Image 24, courtesy of Nick Oldnall at x-ray2000 shows the peri-lunate dislocation where the capitate, along with the rest of the carpus, is forced posteriorly out from the lunate articulation but the lunate remains in place articulating with the distal radius.
Also quite rare are carpal subluxations. The most common of these is the scapho-lunate subluxation as in image 25, and image 26, an MRI image courtesy of Nick Oldnall at x-ray2000. This presents as a widening of the joint space between the scaphoid and lunate seen on the P.A. view. To those of the older generation, this is known as the "Terry Thomas sign" after the recently dead actor who had a prominent gap between his top front teeth. The joint spaces between the carpal bones in the adult wrist should be of a uniform width, any widening of one should raise suspicion. Care should be taken with the early paediatric and the elderly wrists. In the paediatric wrist the joint spaces are not as uniform as in the adult skeleton due to the carpal bones ossifying at different ages, see image 27. In the elderly wrist there can be loss of joint space around individual carpal bones due to degeneration and general wear and tear, see image 28.
TECHNIQUE NOTE.
When radiographing the wrist, the P.A. view should be done with the elbow in the lateral position, and the lateral view of the wrist should be done with the elbow in the A.P. position. If the elbow is not turned from one view of the wrist to the other, then two views of the ulna will not be achieved. It has to be remembered that the olecranon process of the elbow is the proximal end of the ulna, and if the elbow is not turned then how can the distal ulna be turned, all that would happen is that the distal radius is rotated over the distal ulna.
THE FOREARM.
Fractures of the shafts of the long bones are often quite straight forward and not hard to see but image 29, is an interesting injury which it was thought would be good to highlight. A fracture of both radius and ulna when the fracture sites are alongside each other may cause problems during healing in that a "callus bridge" may form joining the two bones which would prevent pronation and supination.
Image 30 shows an unusual injury. This is an undisplaced fracture of the distal ulna caused by the wrist being hit by the wing mirror of a passing car. Being undisplaced it is a little difficult to see, but the viewer should be able to see a crescent of disrupted trabeculae on the radial aspect, from the distal surface to a point just proximal to the radio-ulna joint.

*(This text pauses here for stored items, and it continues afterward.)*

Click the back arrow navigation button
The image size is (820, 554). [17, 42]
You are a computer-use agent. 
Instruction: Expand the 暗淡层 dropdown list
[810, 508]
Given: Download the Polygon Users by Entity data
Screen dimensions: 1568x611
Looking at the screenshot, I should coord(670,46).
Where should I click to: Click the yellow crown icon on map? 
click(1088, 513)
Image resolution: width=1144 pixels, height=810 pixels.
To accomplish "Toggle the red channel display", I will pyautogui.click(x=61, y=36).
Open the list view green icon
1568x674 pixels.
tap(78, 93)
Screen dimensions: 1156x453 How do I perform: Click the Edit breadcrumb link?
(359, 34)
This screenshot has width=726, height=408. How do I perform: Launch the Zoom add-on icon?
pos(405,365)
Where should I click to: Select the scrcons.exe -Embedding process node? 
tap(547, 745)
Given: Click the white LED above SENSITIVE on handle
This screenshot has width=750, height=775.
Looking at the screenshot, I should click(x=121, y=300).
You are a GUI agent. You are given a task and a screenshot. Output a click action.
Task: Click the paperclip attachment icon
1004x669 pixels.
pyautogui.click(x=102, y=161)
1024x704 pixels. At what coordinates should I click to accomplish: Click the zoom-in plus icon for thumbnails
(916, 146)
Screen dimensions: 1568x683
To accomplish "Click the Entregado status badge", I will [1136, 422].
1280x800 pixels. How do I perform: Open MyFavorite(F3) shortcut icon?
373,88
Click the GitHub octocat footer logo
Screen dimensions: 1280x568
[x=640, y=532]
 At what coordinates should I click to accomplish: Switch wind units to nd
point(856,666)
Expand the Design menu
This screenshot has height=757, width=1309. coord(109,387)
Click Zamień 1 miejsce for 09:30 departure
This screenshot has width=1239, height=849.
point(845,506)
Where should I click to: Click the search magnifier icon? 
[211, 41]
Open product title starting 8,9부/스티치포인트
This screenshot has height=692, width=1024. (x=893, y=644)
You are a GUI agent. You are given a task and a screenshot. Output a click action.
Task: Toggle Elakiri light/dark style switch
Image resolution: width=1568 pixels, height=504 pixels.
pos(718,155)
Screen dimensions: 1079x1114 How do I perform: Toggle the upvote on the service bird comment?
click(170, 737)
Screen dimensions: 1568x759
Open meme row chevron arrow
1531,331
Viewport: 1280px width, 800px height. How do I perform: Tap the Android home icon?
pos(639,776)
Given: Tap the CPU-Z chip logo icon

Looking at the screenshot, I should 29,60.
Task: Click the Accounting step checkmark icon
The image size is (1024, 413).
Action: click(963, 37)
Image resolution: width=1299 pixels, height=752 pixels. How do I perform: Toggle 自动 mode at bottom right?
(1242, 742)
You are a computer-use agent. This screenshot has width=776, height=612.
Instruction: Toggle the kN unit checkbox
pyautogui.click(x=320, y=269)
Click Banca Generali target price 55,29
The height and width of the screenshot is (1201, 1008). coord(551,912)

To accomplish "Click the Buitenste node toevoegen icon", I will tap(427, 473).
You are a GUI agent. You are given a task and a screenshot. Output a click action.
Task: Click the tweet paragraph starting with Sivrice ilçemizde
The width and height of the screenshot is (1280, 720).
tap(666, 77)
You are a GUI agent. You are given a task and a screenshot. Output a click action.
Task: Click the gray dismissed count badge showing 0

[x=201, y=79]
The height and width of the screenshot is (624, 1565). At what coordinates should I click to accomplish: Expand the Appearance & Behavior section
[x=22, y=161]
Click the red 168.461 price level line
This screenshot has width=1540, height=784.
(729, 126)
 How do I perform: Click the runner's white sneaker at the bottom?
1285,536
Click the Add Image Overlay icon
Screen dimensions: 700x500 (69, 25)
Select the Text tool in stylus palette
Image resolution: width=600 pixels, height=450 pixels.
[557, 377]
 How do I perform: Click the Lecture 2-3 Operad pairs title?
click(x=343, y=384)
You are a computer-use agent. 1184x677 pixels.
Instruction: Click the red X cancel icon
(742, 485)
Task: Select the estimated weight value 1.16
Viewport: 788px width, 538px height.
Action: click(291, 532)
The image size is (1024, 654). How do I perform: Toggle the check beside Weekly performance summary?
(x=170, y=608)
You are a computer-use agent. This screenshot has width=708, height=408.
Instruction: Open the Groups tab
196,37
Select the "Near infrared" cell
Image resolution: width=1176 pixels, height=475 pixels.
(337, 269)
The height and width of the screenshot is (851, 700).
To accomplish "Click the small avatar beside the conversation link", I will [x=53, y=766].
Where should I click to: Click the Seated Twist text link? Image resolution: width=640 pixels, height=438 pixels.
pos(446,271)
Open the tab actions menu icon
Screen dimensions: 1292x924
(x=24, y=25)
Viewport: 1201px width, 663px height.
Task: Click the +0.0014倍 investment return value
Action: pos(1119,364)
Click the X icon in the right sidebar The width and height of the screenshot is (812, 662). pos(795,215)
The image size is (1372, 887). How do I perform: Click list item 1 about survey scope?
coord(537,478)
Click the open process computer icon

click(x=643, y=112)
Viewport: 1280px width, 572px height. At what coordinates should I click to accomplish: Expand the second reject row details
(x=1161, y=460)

NORMAL VARIANTS OF THE WRIST.
Care should be taken to check for cortication with fragments at the distal pole of the scaphoid as there is a normal variant of an un-united secondary ossification centre at this site, see image 31.
See also image 32 which demonstrates an accessory ossicle adjacent to the ulna styloid.
Image 33 shows an un-united ulna styloid. This may be due to earlier trauma but is more likely to be a normal growth variant.
 As stated above, accessory ossicles posterior to the carpus are very rare but image 34 shows the appearance of os perilunatum. (There is also a fracture of the distal radius). Image 35 shows a small os styloideum.
Image 36 shows a capitate which is almost entirely bone cyst. This is almost certainly benign and of little concern apart from the fact that the bone is weakened and prone to fracture. This would be a coincidental finding and not the cause of the patient's presentation. A second opinion by a radiologist would be wise to exclude other pathology.
Images 37 and 38 are a P.A. and oblique view of the same wrist with some congenital anomalies. Firstly there is a fragment of bone adjacent to the first metacarpal. This is a remnant of a second thumb which was removed shortly after birth. Secondly on image 37 it can be seen that the scaphoid is an odd shape and in two pieces, this is not due to trauma in this case. Lastly on image 38 it can be seen that there are two trapezium bones, one for each thumb as was. In addition the distal radius is also abnormal in shape.